Judi Voelz, the Health Center’s medical director, called EHS “an investment.”
“We know if you try to meet with your (health plan’s) doctor for your colds and your coughs and your flus, you’re getting an appointment at the end of the week,” she said. “So (NMSU) employees are going to be sitting at home for four or five days waiting to see their doctor, and that’s lost time here.”
Whereas EHS can see employees immediately, such as those who were stung by bees originating from the beehive near Garcia Annex in early March.
In addition to primary care services, Voelz said, EHS also offers such services as immunizations, physicals for campus police officers and firefighters, and—perhaps its largest contribution—workman’s compensation services, all at “severely reduced cost.”
Voelz also disagreed with what Carruthers wrote in a memo advising the NMSU system of the proposed elimination of EHS—that “the Student Health Center services would not change.”
“All of our providers see students and employees,” Voelz said. “The proposed elimination of Employee Health Services would take out a doctor and a nurse practitioner, who are also involved in seeing students. So whatever we do to Employee Health Services will directly impact our mission of serving the students.”
The Campus Health Center sees about 29,000 students a year, according to Executive Director Lori McKee.
Other cuts and cost-saving measures
In addition to considering the elimination of EHS, Carruthers has also placed “a hold on staff and faculty actions with unrestricted funding.”
Such actions include:
- Staff position reclassification or faculty position attribute changes
- Staff and faculty new position requests
- Staff in-range adjustments
- Division/unit/department reorganizations
“Faculty position attribute changes do not include changes associated with the tenure and promotion process,” Carruthers wrote in a second memo. “It is limited to actions such as changing a vacant position rank from a lower rank to a higher rank.”
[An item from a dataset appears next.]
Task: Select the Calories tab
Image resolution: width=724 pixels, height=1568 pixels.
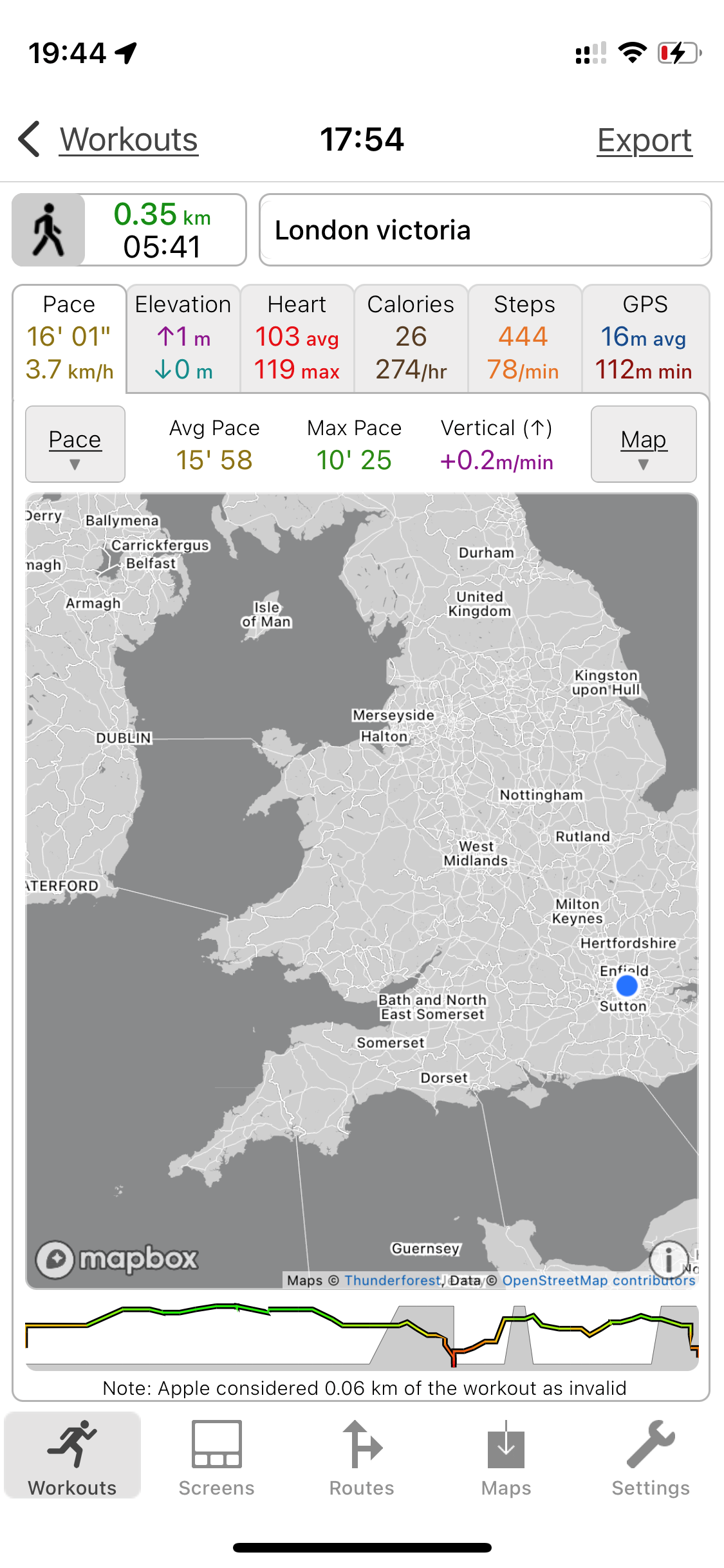Action: [x=411, y=338]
Other measures currently under consideration include reducing administrative salaries above $100,000:
- Salaries $100,000 to $149,999 would receive one-percent cuts
- Salaries $150,000 to $199,999 would receive two-percent cuts
- Salaries above $200,000 would receive three-percent cuts
“Because we have spent the past few years trying to bring our faculty up to market in regard to their salaries, and we would like to avoid undoing this progress, these salary reductions will not include faculty members,” Carruthers wrote in the memo. “Also, employees who have contracts will be excluded since this would require renegotiating those contracts. However, even though I am a contract employee, I have opted to be included in the reduction because I want to be part of a team solution.”
Carruthers’ contract dictates a yearly salary of $385,000. With a three-percent decrease, he would make about $373,450.
Other proposed measures include eliminating retirement benefits for employees hired after July 1, 2016. Sharon Jones, Carruthers’ chief of staff, said there would be no immediate realization of savings by eliminating this benefit, as employees have to work 10 or more years in order to access it, but when you include accrual—which is the actual dollar amount NMSU would have to pay to retirees—“it is definitely a savings for the university.”
Sick-leave buyout is also facing elimination, though details are still being discussed.
Several audience members expressed concern that the elimination of retirement benefits, sick-leave buyout, and EHS would hurt NMSU’s ability to recruit quality employees, as people who come to work at NMSU often see the benefits packages as balancing out the less-than-national-average salaries.
And lessening NMSU’s staff and faculty recruitment abilities would harm NMSU’s I&G mission, these audience members said.
Jones said she expects these proposals to be either approved or denied by the start of the new fiscal year, July 1.
“There’s not a single cut—and there’ll be more than this coming—that is not going to be hard and that is not going to impact people at NMSU,” Howard said.